Quick Hit Ellyn Fortino Tuesday April 14th, 2015, 7:34pm

LGBT Women Face Many Barriers To Economic Security, Report Finds

Lesbian, bisexual and transgender or LGBT adult women in America face unique obstacles to achieve basic economic security and are among the most likely to live in poverty, according to a recent report by the Center for American Progress and the Movement Advancement Project.

The report cites employment discrimination as well as barriers to health care and family supports as some of the key challenges threatening LGBT women and their economic well-being.

America's more than 5 million LGBT women are at increased risk for financial insecurity due to stigma, discrimination as well as anti-LGBT and outdated policies, according to the researchers.

"Even at a time when the public is showing increased understanding and acceptance of LGBT people and their relationships, the unique concerns and struggles of LGBT women are largely absent in the national conversation," said Laura Durso, director of the LGBT Research and Communications Project at the Center for American Progress, a Washington, D.C.-based think tank. "Women who are LGBT have the same concerns as other women, but they face added challenges and worries -- not just because of their gender, but also because of who they are and whom they love."
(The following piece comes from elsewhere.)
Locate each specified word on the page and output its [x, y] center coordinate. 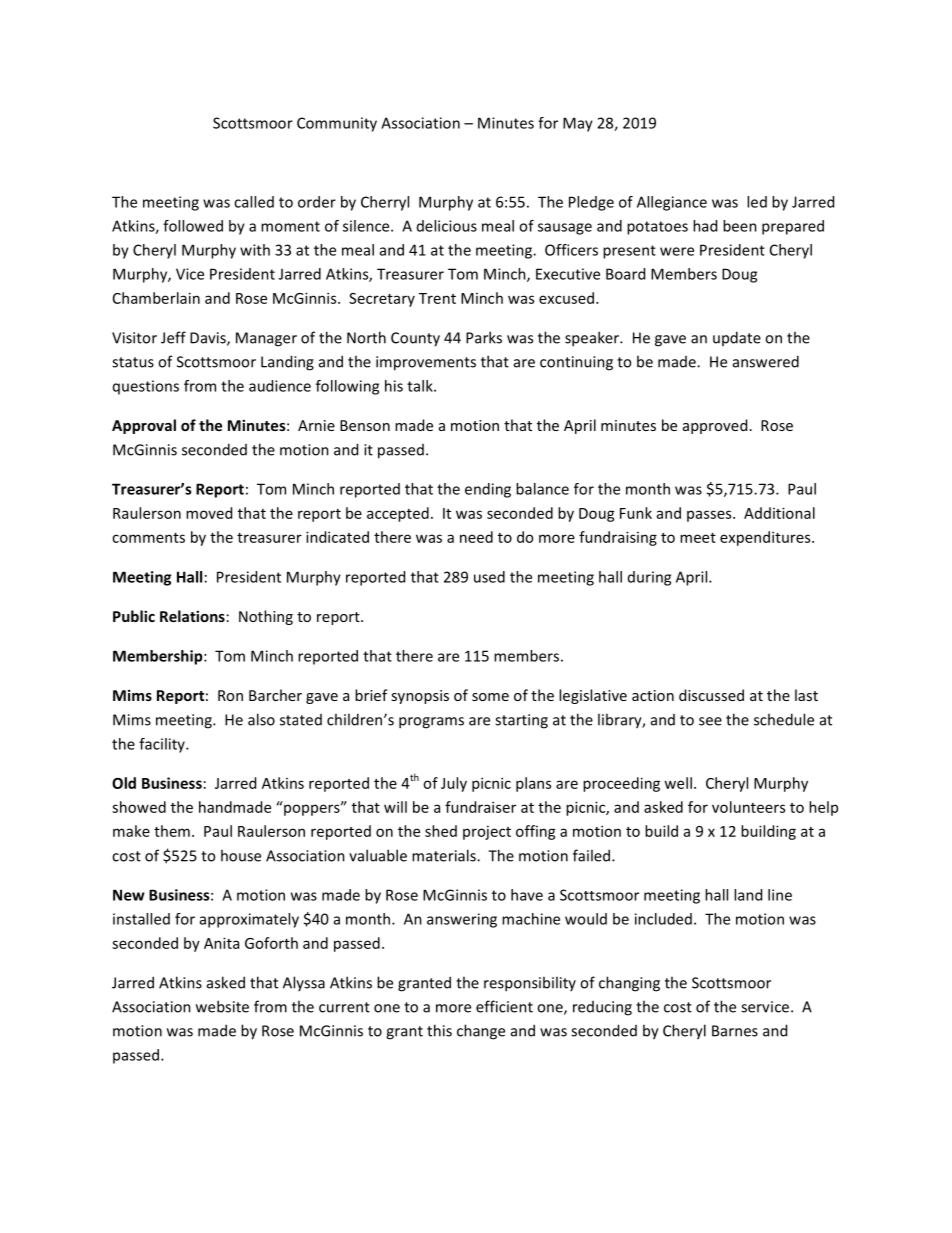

Among other notable findings, 30 percent of bisexual and 23 percent of lesbian women live in poverty, compared with 21 percent of heterosexual women. Transgender women are nearly four times more likely than the general population to have annual earnings of $10,000 or less.

"Discrimination and stigma, combined with the struggles faced by all women, make LGBT women and their families especially vulnerable," said Ineke Mushovic, executive director of the Movement Advancement Project, an LGBT-focused think tank in Denver, Colorado.

"The burden falls most acutely on those who can least afford it: LGBT women raising children, older LGBT women, LGBT women of color, LGBT immigrants, and those LGBT women and families who are already living near or below the poverty line," Mushovic added.

When it comes to employment-related issues, the report says LGBT women confront discrimination both while job searching and in the workplace. Wage disparities and hostile work environments are just some of the issues facing LGBT women.

It is common for women who identify as transgender to run into additional employment difficulties. One major obstacle involves obtaining the government-issued identity documents necessary for work, the report says. For transgender people, getting such documents updated to match their lived gender can be "onerous and expensive."

Moreover, only six states plus the District of Columbia have policies that do not require transgender people to show proof of sex reassignment surgery in order to change their birth certificate. In Illinois, proof of sex assignment surgery is required for a new birth certificate.

As far as health care, anti-LGBT laws combined with "discrimination by providers, insurance exclusions for transgender people and inadequate reproductive health coverage" can make health care costlier for LGBT women.

LGBT women are also up against barriers to family supports, including "lack of recognition of couples and parent-child relationships; pregnancy discrimination; lack of paid, job-protected leave; lack of affordable health care; and inflexible workplaces."

More than a dozen research and advocacy organizations helped develop the report, including the pay-equity group 9to5.

"Change is needed to improve economic security for all women--including LGBT women," said 9to5's National Executive Director Linda Meric. "Laws prohibiting discrimination against women need to be strengthened and expanded to include LGBT people. Policymakers should update programs designed to support families to allow LGBT families to access the same protections and benefits available to others, such as health insurance, family leave and childcare assistance."